### EXERCISE DIRECTIONS
Where in the data does the word "Privacy" appear? Find those lines and copy them.

═══ EXTRACTED INFORMATION

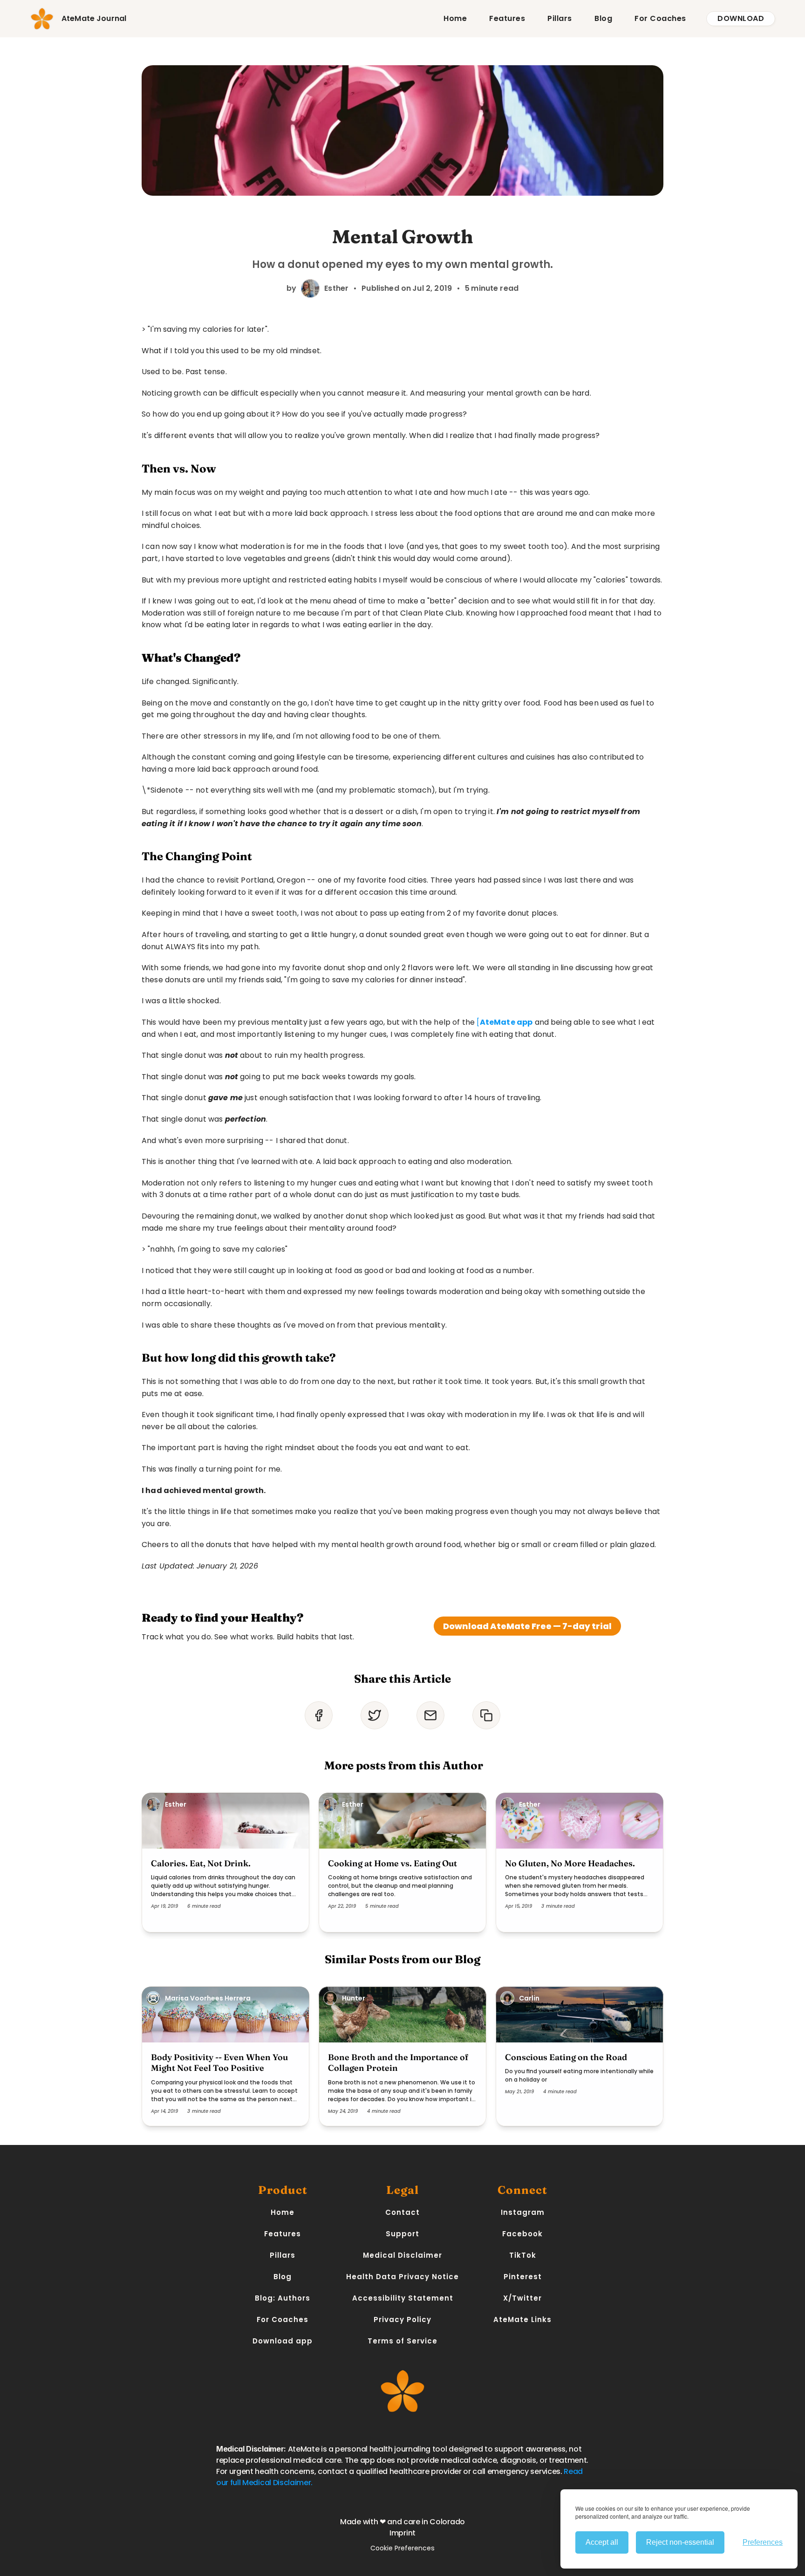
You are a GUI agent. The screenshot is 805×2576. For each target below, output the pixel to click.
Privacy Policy (402, 2319)
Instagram (523, 2212)
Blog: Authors (282, 2298)
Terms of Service (402, 2341)
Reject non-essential (680, 2542)
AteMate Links (522, 2319)
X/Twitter (522, 2298)
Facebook (522, 2234)
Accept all (602, 2542)
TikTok (522, 2255)
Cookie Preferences (402, 2548)
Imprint (402, 2533)
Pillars (559, 18)
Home (455, 18)
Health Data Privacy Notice (402, 2276)
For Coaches (660, 18)
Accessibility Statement (402, 2298)
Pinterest (523, 2276)
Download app (282, 2341)
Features (507, 18)
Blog (603, 18)
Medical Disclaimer (402, 2255)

══════

### EXERCISE RESPONSE
Privacy Policy (402, 2319)
Health Data Privacy Notice (402, 2276)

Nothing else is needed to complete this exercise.